While rituals can be very helpful in dealing with difficult or intangible parts of reality they can also be destructive. They can become an escape from facing or coping with reality. Rituals can become an escape from conversion to the Lord and to act according to God's plan. This phenomenon has been condemned in the Old and in the New Testament. The Prophets of the Old Testament ranted against those who offered sacrifice and failed to care for the widow and the orphan. In the judgment scene, in Matthew 25, answering the cry of the needy, and not worship or sacrifice, are the criteria for admission into heavenly glory. We can very easily use symbols, cult, or rituals to put God on a pedestal - up there, out of our way. Through reverence we can take him out of the city and kill him. It can often be done by a sincere reverence.

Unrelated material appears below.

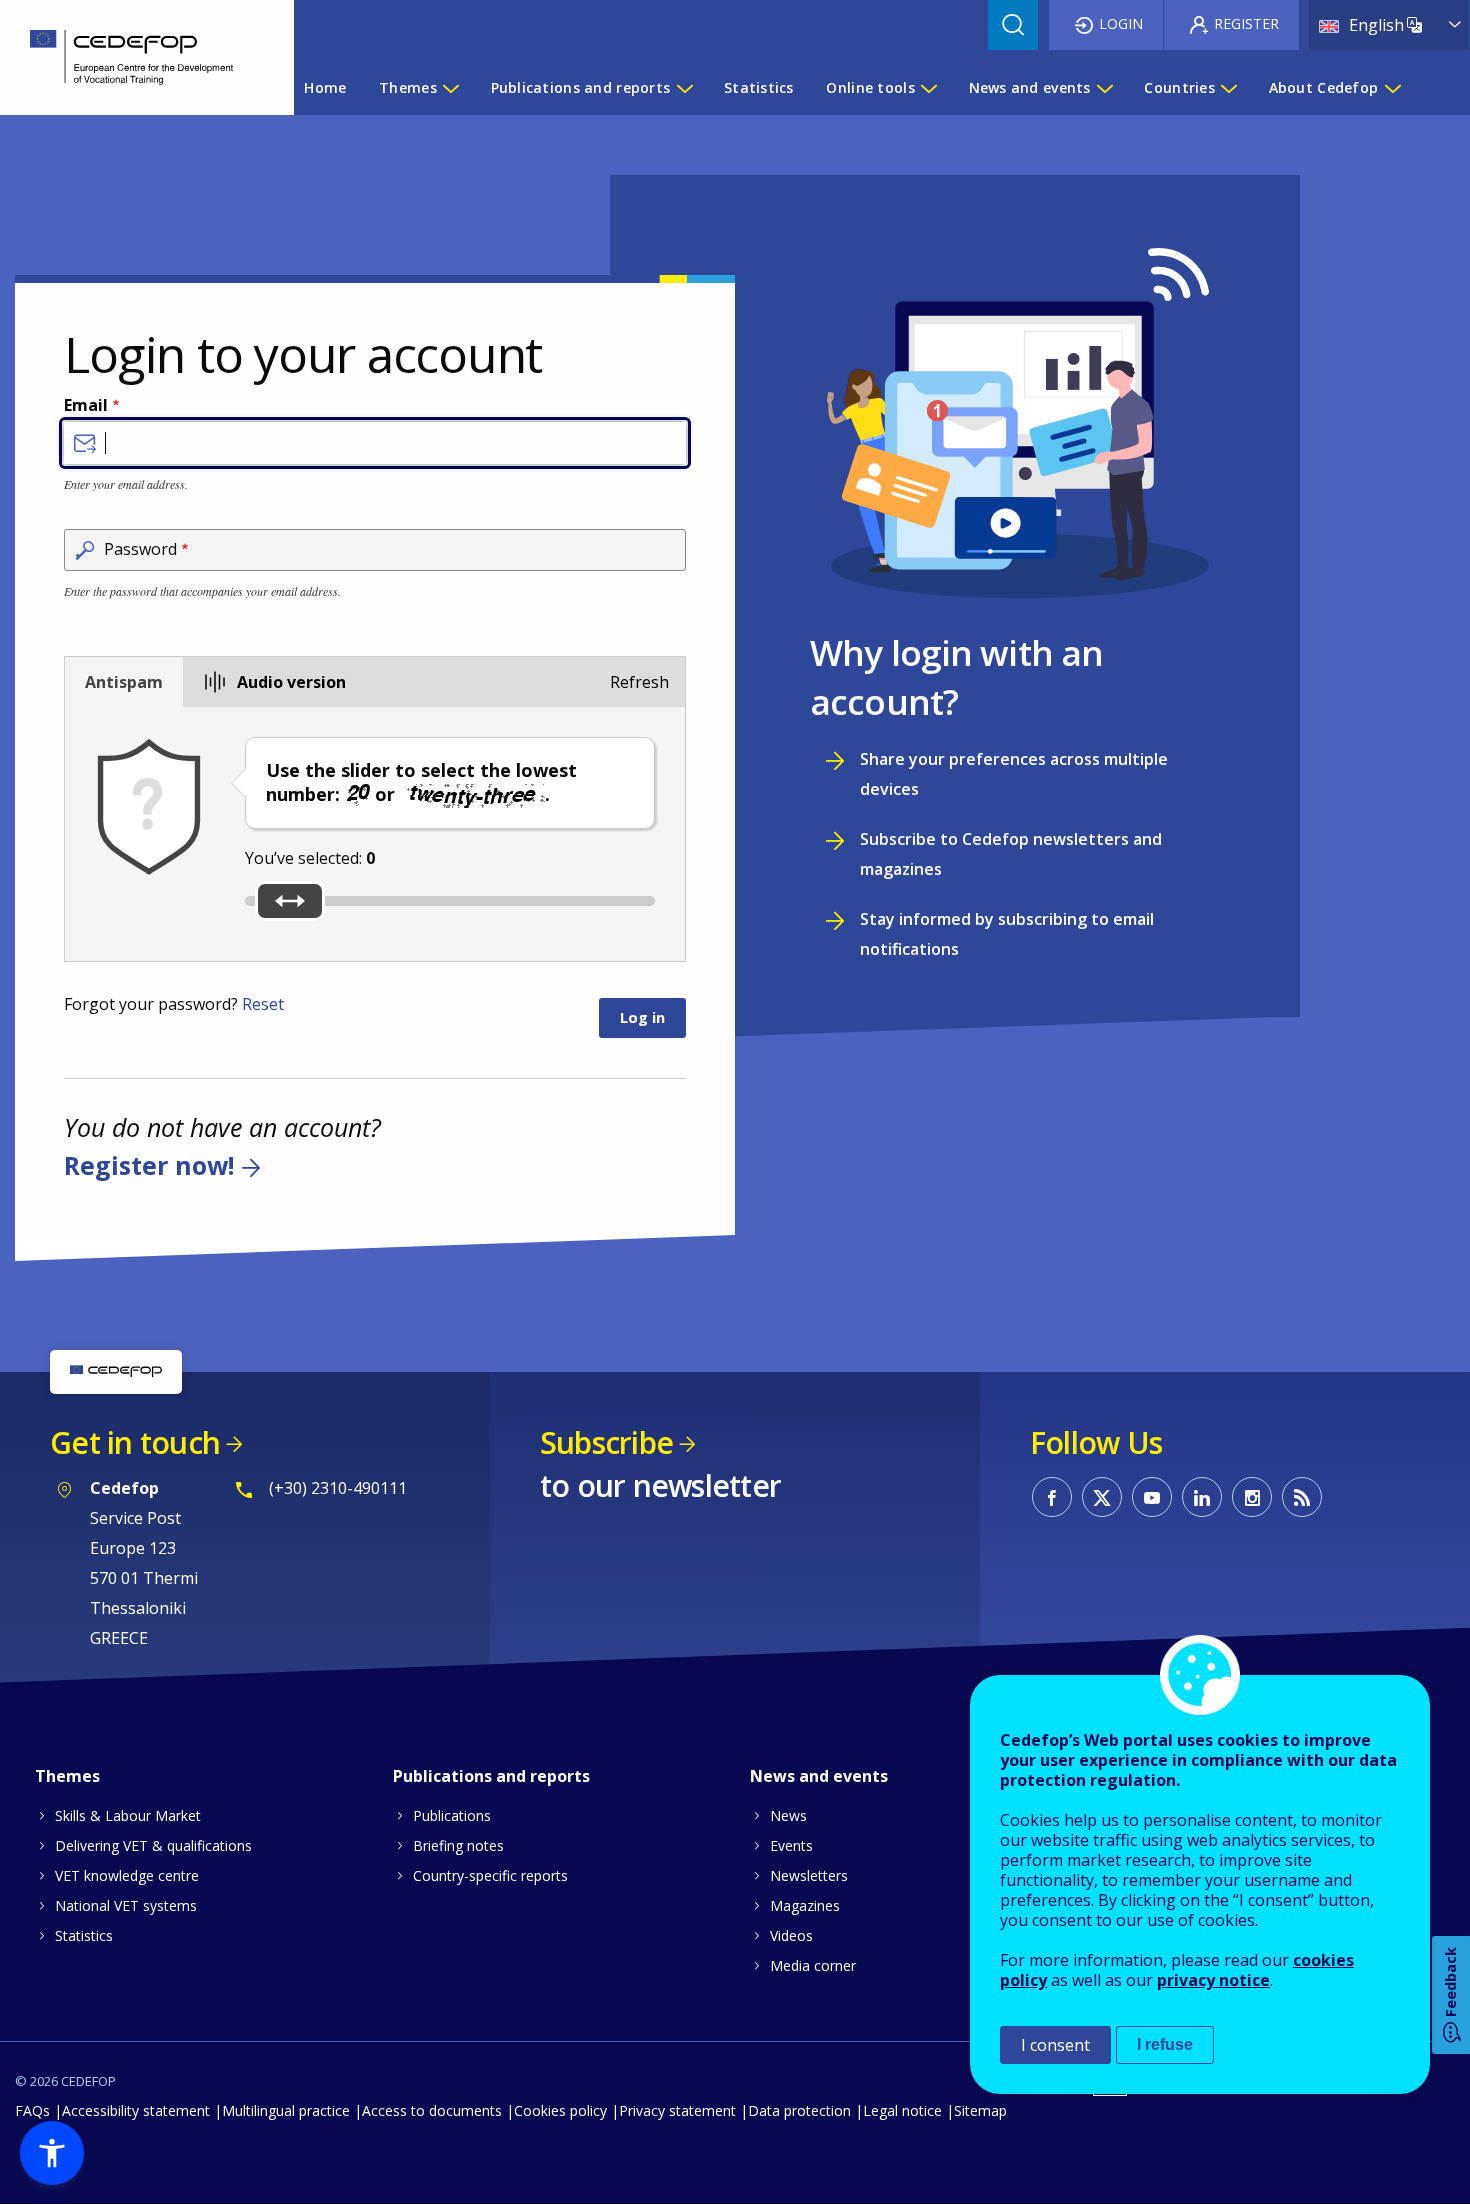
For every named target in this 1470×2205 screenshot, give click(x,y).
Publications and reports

A few years ago I began having Sunday Mass in the poorest area of the parish so as to make it easy for the poor to come. However, it is not the poor but the middle class of the area who come to the Mass. The poor do not come because they have no special clothes into which to change. The practice of changing to go to church - which is good in itself as it is a sign of great reverence for God - became a reason for not coming al all! This kind of reverence has put people outside the walls of worship.
It has been traditional for communities in the Philippines to have barrio (village) chapels. They are a symbol of God at the center of the community uniting all. But do they? Sometimes they multiply because different groups cannot agree or want to be independent. It has been said that the existence of many church buildings is a sign that people believe in God but it may also be a sign that they do not love their neighbors and therefore a sign that they do not love God.

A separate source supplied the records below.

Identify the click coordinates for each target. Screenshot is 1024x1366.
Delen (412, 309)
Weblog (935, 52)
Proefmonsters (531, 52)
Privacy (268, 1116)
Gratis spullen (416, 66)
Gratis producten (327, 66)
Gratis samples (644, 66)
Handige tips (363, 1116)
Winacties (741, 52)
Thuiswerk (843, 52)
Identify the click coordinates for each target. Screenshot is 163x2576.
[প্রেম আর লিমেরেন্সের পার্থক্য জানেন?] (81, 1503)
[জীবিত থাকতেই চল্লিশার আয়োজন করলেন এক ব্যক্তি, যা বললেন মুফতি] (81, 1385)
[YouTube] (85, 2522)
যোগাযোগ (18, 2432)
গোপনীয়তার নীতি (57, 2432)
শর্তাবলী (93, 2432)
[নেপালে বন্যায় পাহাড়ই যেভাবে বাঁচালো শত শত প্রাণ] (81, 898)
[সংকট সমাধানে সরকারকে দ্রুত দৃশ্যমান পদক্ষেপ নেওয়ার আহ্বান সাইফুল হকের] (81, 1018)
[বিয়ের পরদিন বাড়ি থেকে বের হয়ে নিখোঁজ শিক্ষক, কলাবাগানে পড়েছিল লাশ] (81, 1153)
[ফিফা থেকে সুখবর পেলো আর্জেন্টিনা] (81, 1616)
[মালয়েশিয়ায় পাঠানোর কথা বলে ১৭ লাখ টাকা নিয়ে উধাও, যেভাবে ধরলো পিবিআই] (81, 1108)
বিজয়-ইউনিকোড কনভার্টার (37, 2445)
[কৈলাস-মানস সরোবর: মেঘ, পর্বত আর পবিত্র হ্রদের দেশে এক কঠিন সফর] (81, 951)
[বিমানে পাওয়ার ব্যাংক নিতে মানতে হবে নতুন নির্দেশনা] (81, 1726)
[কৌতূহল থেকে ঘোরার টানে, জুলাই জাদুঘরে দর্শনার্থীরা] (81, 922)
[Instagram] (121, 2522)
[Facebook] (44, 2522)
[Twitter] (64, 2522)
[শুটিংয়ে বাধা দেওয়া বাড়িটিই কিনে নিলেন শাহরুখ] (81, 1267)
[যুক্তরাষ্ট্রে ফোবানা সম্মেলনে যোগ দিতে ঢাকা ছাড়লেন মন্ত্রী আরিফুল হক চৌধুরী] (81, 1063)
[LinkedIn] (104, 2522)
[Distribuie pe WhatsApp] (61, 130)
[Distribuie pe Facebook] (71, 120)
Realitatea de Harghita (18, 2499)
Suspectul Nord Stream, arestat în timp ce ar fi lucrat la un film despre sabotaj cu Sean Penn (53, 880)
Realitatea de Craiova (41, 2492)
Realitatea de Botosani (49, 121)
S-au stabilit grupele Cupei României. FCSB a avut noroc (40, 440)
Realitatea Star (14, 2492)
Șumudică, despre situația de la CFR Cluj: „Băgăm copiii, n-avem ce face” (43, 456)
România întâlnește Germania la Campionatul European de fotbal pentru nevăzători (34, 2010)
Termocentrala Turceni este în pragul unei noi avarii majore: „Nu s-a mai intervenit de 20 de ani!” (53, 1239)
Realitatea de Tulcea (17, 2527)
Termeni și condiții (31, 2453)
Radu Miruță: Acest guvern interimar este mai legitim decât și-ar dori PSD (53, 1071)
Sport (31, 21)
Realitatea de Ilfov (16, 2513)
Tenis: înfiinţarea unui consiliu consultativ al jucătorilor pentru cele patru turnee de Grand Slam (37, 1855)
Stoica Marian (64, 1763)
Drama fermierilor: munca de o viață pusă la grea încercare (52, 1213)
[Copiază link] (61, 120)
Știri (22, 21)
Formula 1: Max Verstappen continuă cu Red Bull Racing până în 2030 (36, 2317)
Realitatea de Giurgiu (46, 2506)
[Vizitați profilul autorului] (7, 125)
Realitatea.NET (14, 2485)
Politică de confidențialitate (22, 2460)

This issue is becoming very obvious in the contemporary Philippine scene. The preferred way of being Church today is according to the Basic Ecclesial Community model. This has been especially endorsed by the 1991 Second Plenary Council of the Philippines. The important shift that this indicates is that God is no longer sought only in the institution but now is primarily sought amongst the people in the small local communities. This shift in theology brings up the practical question then: Would it be more practical and even more religious to have a multipurpose community center where religious services can also take place rather than just have a barrio chapel, which is often a shelter for pigs and goats in the time between the celebrations of feasts? In this way the secular is made sacred, and the presence of God in all activities of the community is acknowledged.
I think it is true to say that through reverence and ritual we have conveniently taken Christ outside the secular city to crucify him. Today we are called to acknowledge his presence in all things and in all places. This development must begin with our personal prayer lives. As the Constitution on the Sacred liturgy of Vatican II said: "The spiritual life is not limited solely to participation in the liturgy. The Christian is indeed called to pray with others, but he must also enter into his bedroom and pray to his Father in secret; furthermore, according to the apostle, he must pray without ceasing (#12)." It is from being present in prayer at our own centers that we learn to be present in liturgy and worship.
Recently I was instructing an adult who wished to be baptized a Catholic. She had been attending Mass for some time, and I asked her how she felt about the experience. "It is very good when I feel that the priest is in it," she said, "but I often feel that he is not there."
Christian meditation is a way of prayer that will bring us "to being there" when we are with the community listening to the scriptures, in hearing them as they struggle to meet the problems of their lives, and in worship. These will become ways of meeting Christ and being converted by him rather than being ways of taking him outside the walls and crucifying him.